Review of Lua [12k3018]

Wearmouser (.ORG)

I was standing under the Tree in the Square today, admiring its silver leaves as the moved in unison, shimmering, when I felt a small tickle on the soles of my feet. I looked down to see glowworms wriggling up from the soil below. Slender and no more than an inch long, they arose together in the thousands.

Their bioluminescent glow poured over the cavern walls painting the Square in a shimmering radiance of blue and green. I cannot recall the last time I saw a glowworm bloom, and certainly not in a place so central as the Square.

As magnificent as the light show was, what I find to be the most transcendent element of such an event is the sound. This glorious swell rises up with the lights, as if each worm was a single string resonating in harmony, not at all dissimilar to “Lua” by Will Samson.

It’s as if every element moves autonomously, but in perfect agreement—slightly out of sync but entirely in tune. The sound washes over you like a warm bath of pale light and you quickly find yourself adrift in its gentle current.

I felt the tickle subside on my feet and looked down to see the glowworms moving towards the walls of the chamber, and then climbing up.

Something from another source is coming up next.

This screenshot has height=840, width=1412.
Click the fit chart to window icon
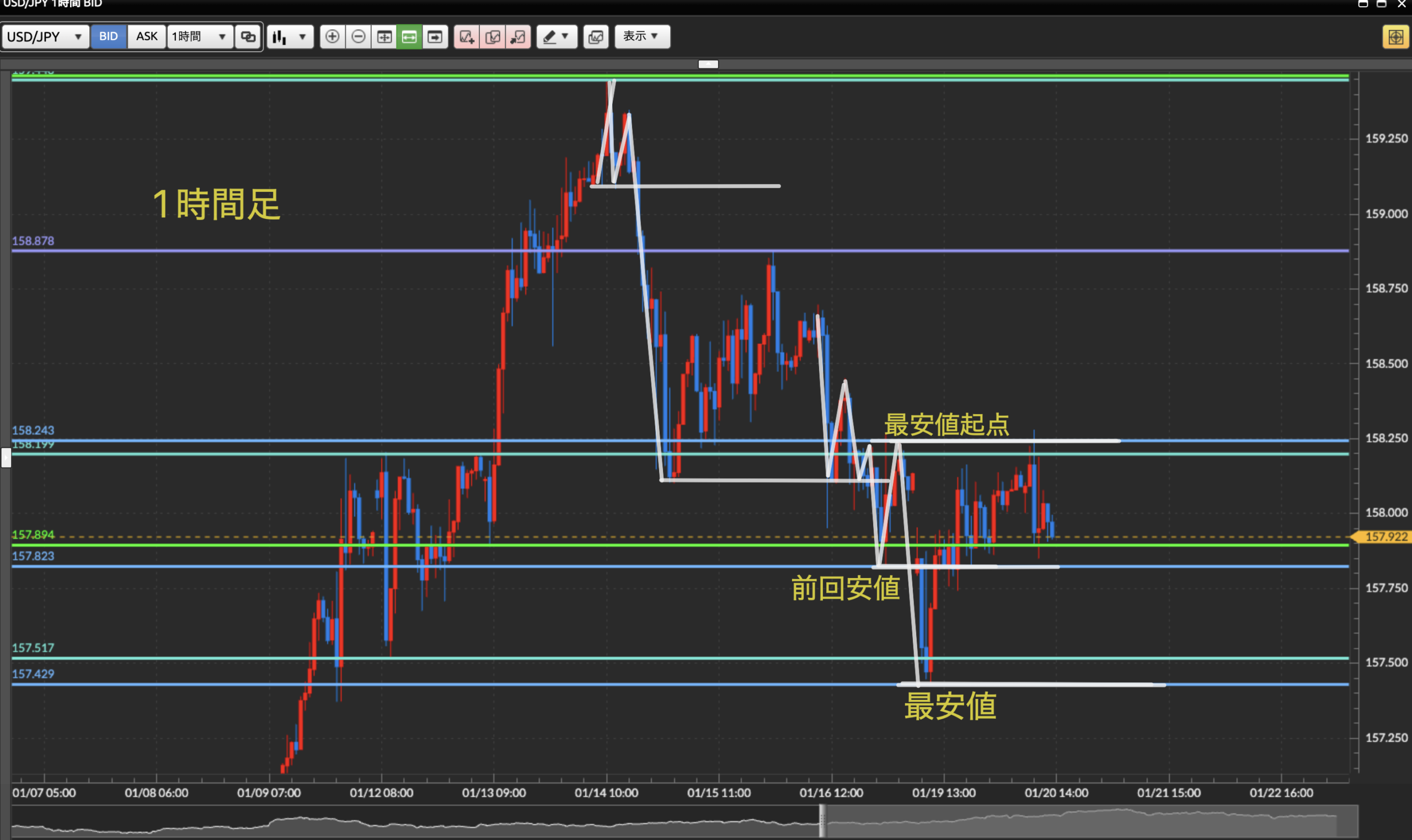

They coalesced in a brightly shining mass on the ceiling before slowly passing through it in some kind of luminescent osmosis. The light dimmed, then weakened, then faded, then was gone.

Ah! Such a glorious sight! I’ve been fortunate to have enjoyed a number of such occurrences over my lifetime, and I’m happy to say that on this occasion many of you were there with me to witness the sight, but for those of you who, sadly, missed it, I will play “Lua”. Close your eyes and listen—I’m sure the lights will find you.